Estes pressupostos vêm delineados no art. 312, do CPP:
A prisão preventiva poderá ser decretada como garantia da ordem pública, da ordem econômica, por conveniência da instrução criminal, ou para assegurar a aplicação da lei penal, quando houver prova da existência do crime e indício suficiente de autoria.
Parágrafo único. A prisão preventiva também poderá ser decretada em caso de descumprimento de qualquer das obrigações impostas por força de outras medidas cautelares (art. 282, § 4º).
Nesta questão, tem-se o estudo minucioso das expressões fumus boni iuris e o periculum in mora na demonstração de tais requisitos caracterizadores de tal medida cautelar. O primeiro, também denominado pela doutrina de fumus comissi delicti, refere-se à existência de prova da existência de um crime e indícios suficientes da sua autoria. O segundo, igualmente classificado como periculum libertatis, ocorre quando faz se presente, no mínimo, um dos elementos previstos no caput do artigo supra, concomitantemente, com a comprovação indubitável do perigo que decorre do estado de liberdade do agente.
Evidencia se, no entanto, a importância em estabelecer o caráter subjetivo desses elementos, sobretudo da expressão garantia da ordem pública, devido à vagueza e imprecisão conceitual.

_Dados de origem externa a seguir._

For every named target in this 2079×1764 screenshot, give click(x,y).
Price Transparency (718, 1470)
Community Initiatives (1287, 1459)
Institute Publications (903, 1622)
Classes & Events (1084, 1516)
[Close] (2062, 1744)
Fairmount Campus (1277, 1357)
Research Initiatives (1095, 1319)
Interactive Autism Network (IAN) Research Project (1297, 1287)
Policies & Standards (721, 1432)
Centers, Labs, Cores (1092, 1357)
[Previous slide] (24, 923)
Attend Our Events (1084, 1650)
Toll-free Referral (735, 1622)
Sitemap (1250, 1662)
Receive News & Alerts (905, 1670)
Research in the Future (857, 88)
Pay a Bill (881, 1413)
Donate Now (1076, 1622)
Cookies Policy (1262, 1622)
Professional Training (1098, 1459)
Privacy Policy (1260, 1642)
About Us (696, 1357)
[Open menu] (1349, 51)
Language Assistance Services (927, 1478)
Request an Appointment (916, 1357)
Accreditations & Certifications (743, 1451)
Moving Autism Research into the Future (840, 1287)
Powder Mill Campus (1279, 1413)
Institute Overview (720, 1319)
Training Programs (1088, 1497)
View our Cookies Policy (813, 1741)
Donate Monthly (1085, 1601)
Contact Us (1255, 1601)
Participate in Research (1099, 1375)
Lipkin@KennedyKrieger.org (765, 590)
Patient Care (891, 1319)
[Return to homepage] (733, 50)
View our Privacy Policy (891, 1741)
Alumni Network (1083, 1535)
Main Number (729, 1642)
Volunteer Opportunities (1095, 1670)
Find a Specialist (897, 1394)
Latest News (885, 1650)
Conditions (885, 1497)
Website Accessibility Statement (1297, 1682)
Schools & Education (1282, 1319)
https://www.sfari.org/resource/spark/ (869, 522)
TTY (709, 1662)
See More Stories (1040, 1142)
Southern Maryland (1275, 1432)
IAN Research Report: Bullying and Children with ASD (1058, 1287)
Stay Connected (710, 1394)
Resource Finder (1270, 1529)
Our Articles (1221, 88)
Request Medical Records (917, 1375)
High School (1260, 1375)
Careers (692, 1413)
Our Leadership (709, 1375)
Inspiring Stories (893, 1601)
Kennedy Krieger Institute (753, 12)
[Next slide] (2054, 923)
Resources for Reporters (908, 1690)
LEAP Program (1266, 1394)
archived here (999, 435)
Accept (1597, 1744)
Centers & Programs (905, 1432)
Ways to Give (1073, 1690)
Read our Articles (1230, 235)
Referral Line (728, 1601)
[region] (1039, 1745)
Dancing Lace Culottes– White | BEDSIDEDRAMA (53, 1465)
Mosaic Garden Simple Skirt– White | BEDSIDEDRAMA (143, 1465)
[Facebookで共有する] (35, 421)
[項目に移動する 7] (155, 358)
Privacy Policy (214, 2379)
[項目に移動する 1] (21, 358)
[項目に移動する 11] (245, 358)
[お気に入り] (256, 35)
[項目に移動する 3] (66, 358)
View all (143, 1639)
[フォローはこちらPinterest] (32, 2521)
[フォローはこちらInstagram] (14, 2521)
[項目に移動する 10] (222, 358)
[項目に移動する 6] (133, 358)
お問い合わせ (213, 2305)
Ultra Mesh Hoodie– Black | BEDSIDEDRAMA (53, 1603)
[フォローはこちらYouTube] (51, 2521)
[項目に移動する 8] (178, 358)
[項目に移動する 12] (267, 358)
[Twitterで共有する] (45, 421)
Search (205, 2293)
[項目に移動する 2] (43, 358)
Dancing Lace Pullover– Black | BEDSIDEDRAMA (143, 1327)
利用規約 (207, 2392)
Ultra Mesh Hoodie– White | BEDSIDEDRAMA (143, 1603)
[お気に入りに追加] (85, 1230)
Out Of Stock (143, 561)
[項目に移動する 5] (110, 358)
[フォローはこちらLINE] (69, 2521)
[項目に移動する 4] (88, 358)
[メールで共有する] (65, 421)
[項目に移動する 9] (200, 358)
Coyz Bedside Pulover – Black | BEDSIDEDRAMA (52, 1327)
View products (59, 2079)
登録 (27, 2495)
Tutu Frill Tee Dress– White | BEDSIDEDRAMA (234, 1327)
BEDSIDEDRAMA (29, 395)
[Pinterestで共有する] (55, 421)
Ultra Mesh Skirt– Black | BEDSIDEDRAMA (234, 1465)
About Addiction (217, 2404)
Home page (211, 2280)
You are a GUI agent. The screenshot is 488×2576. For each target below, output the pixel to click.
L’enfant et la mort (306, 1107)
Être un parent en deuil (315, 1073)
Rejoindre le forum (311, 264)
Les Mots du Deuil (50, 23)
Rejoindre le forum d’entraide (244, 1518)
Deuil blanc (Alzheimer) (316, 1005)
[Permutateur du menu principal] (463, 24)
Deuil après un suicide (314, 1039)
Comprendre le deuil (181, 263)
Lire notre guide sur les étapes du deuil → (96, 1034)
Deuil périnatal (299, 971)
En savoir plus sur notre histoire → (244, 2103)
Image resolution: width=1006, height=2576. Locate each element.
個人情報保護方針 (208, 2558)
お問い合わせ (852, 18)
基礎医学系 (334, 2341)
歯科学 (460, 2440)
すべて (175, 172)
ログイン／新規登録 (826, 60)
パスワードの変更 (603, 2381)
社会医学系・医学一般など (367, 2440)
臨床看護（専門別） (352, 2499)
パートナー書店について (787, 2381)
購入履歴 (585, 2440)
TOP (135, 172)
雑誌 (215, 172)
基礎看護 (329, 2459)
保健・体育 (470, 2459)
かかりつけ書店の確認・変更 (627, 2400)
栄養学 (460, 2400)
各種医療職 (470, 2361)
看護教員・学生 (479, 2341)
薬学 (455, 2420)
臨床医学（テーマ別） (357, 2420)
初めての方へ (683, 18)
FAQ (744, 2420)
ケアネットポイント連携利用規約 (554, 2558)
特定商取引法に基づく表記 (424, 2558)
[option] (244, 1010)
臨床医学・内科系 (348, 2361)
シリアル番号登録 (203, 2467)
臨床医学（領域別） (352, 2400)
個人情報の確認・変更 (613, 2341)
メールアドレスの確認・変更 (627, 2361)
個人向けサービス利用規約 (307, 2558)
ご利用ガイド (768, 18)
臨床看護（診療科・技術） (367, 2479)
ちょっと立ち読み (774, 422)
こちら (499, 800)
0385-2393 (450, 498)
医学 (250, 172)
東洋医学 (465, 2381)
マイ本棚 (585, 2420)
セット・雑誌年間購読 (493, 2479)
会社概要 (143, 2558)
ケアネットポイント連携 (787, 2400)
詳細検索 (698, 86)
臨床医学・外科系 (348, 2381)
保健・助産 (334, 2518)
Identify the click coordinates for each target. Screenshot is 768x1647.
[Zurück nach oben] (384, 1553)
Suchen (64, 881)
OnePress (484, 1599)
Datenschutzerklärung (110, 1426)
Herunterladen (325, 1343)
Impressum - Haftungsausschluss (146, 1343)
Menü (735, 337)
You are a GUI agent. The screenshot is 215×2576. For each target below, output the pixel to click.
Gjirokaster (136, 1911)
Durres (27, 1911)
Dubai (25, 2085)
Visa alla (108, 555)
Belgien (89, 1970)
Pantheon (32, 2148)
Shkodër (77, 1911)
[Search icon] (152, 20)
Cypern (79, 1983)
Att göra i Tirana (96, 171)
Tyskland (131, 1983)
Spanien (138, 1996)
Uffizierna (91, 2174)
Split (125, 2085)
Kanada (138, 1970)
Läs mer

Num segundo plano, mesmo com a presença desses caracterizadores vistos acima, faz se necessário, no caso concreto, verificar as hipóteses legais para a decretação da prisão preventiva que serão analisados a seguir.
2.2 Hipóteses de cabimento
Ainda que atendidos os pressupostos e fundamentos caracterizadores da prisão preventiva, a sua decretação somente se dará mediante as hipóteses claras previstas no art. 313, do CPP:
Nos termos do art. 312 deste Código, será admitida a decretação da prisão preventiva:
I – nos crimes dolosos punidos com pena privativa de liberdade máxima superior a 4 (quatro) anos;
II – se tiver sido condenado por outro crime doloso, em sentença transitada em julgado, ressalvado o disposto no inciso I do caput do art. 64 do Decreto-lei nº 2.848, de 7 de dezembro de 1940 – Código Penal;
III – se o crime envolver violência doméstica e familiar contra a mulher, criança, adolescente, idoso, enfermo ou pessoa com deficiência, para garantir a execução das medidas protetivas de urgência;
IV – (revogado).
§ 1º Também será admitida a prisão preventiva quando houver dúvida sobre a identidade civil da pessoa ou quando esta não fornecer elementos suficientes para esclarecê-la, devendo o preso ser colocado imediatamente em liberdade após a identificação, salvo se outra hipótese recomendar a manutenção da medida. (Redação dada pela Lei nº 13.964, de 2019).
§ 2º Não será admitida a decretação da prisão preventiva com a finalidade de antecipação de cumprimento de pena ou como decorrência imediata de investigação criminal ou da apresentação ou recebimento de denúncia. (Incluído pela Lei nº 13.964, de 2019).
Cabe ressaltar a alteração do § 2º, ao referido artigo, pela Lei anticrime com o intuito de não se admitir a decretação dessa medida como forma de antecipação da pena devido à gravidade dessa medida. No entanto, dentro da razoabilidade e proporcionalidade da medida, sempre será feita a análise se não há medida menos gravosa, como bem assinala o saudoso Rangel, (2021, p. 727):
O Estado deve adotar outras medidas de garantias que não a custódia cautelar, pois como é cediço por todos, o princípio da intervenção mínima do Estado na esfera das liberdades públicas deve prevalecer no Estado Democrático de Direito. O máximo de garantias e o mínimo de intervenção pública.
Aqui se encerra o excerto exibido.